Мордред бы всё побрал, я — единственный человек, с которым он разговаривал и кого трогал за последние двадцать лет. Что же я наделал? Я уничтожил и так больной разум.
Я попытался отстраниться, но он не пустил.
— Я знаю, что ты думаешь. Ты боишься, что я болен. — Том стал поразительно проницательным. Он обучался тонкостям социального взаимодействия с пугающей скоростью.
— Это сложно, Том. — Я обнял его в ответ, чтобы смягчить свои слова, хотя у самого сердце истекало кровью. — Ты думаешь, что с тобой всё в порядке, хотя на самом деле это не так. Ты прошел через такой ужас… Однажды ты восстановишься полностью и начнешь общаться с другими людьми. И тогда ты поймешь, что я имел в виду. На мне свет клином не сошелся, Том. В твоей жизни будет множество людей, но я всегда, всегда буду рядом, чтобы поддержать тебя.
Том раздраженно вздохнул, как будто услышал самую большую глупость в мире.
— Я понял. Я прочел достаточно книг, чтобы понимать, что происходит.
— Правда? А мне не объяснишь?
— Нет, сам увидишь. Я докажу тебе. — Он решительно подцепил мой подбородок холодными пальцами и заставил смотреть себе в глаза. Чертовы колдовские глаза, лишающие меня здравого смысла.
Кажется, я ещё больший подонок, чем думал изначально. Я ничем не лучше Филлипса.
Эта тьма с мечущимися в глубине искрами лишила меня воли. Глаза всегда привлекали меня в человеке больше всего остального: в них столько всего можно прочесть. В глазах Тома обычно светилось лишь пугающее, жаркое безумие.
Но отчего-то именно они притягивали со страшной силой. Особенно когда безумие сменялось чем-то мягким и хрупким. Я коллекционировал эти короткие моменты в памяти, чтобы бережно перебирать, когда он уйдёт.
«Хотя, если он хочет остаться, мне не обязательно копаться в его прошлом… Стоп. Нет. Я не Филлипс. Гоблинское дерьмо, я не Филлипс! Я не закрою его тут вместе с собой на годы», — быстро пронеслось в голове.

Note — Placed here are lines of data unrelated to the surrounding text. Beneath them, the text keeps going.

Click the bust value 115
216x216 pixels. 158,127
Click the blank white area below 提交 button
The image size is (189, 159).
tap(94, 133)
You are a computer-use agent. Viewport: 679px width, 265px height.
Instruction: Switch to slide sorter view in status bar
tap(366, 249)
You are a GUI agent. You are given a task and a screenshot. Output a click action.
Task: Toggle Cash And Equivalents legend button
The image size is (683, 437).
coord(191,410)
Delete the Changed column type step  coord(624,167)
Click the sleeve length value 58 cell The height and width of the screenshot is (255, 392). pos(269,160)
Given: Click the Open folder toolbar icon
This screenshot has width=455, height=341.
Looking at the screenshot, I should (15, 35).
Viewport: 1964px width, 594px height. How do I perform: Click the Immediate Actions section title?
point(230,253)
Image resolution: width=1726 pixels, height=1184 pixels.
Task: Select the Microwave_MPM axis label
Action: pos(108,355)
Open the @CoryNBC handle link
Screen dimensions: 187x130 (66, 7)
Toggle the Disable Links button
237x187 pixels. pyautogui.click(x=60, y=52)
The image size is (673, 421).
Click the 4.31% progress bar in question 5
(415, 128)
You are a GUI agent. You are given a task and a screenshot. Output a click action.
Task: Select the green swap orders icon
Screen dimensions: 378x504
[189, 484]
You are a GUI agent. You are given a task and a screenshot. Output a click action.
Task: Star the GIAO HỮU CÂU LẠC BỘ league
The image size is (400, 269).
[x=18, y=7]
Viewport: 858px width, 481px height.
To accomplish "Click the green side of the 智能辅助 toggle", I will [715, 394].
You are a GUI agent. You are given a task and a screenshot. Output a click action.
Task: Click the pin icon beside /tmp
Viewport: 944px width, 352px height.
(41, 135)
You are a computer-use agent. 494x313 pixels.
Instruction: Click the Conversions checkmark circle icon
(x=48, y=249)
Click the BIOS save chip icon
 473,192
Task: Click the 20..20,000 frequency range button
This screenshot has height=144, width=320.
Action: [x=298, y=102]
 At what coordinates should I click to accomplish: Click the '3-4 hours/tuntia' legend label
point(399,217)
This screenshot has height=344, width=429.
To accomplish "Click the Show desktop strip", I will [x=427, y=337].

— Пойдём выпьем чай с мятой на ночь? Я расскажу тебе о моей школе и заклинаниях. — Я не хотел оставлять его одного в таком настроении. Мне было постоянно страшно за него.
А теперь мне стало страшно и за себя. Страшно, что я боюсь оставить его хоть на час, страшно, что боюсь потерять его.
Я не позволю Амбридж добраться до него. Двое патрульных, Джонсон и Живодёр — больше никто не знает о нём. Я поверил им на слово, они — мои люди. Но теперь нужно всё сделать правильно.
Мне страшно, что я больше не знаю, на что я способен.
***
— Гарри, что-то странное происходит. — Джонсон поставил заглушки на мой кабинет и просканировал комнату заклинанием. — Из министерства идут мутные слухи, что на твоё место ищут кого-то.
— Амбридж копает под меня. После того, как я отказал МакЛагену, моих друзей обыскивали, — если бы кто-то добрался до Джонсона, меня бы уже уволили. Ему можно доверять, он в Ордене уже лет десять. — Ты понимаешь, что это значит? Если кто-то узнает…
— Не узнает, я об этом позаботился. — Он сжал губы в тонкую нитку. — Живодёр с нами, дал обет. Патрульные ничего не помнят, кроме того, что нашли закрытое пустое крыло.
Облегчение накатило так, что голова закружилась.
— Спасибо, Робин. Я у тебя в долгу, — я редко называл его по имени, стараясь соблюдать субординацию. Но он этого не понимал, и оттого ценил редкие моменты, доказывающие, что мы в одной лодке и гребем синхронно.
— Мы отстояли эту тюрьму. Мы долгие годы наводили здесь порядок. Я не позволю этой суке получить нерушимую крепость и контроль над сотней дементоров, лучше сдохну! — выплюнул он яростно.
Я вспомнил маленькую девчушку с золотистыми хвостиками и такими-же, как у него, серыми глазами. Джонсон никогда не рассказывал, что с ней случилось, но я понимал, что в её смерти как-то замешан режим Амбридж. Его дочка была очаровательным ребенком. Сейчас ей могло бы быть уже двадцать три.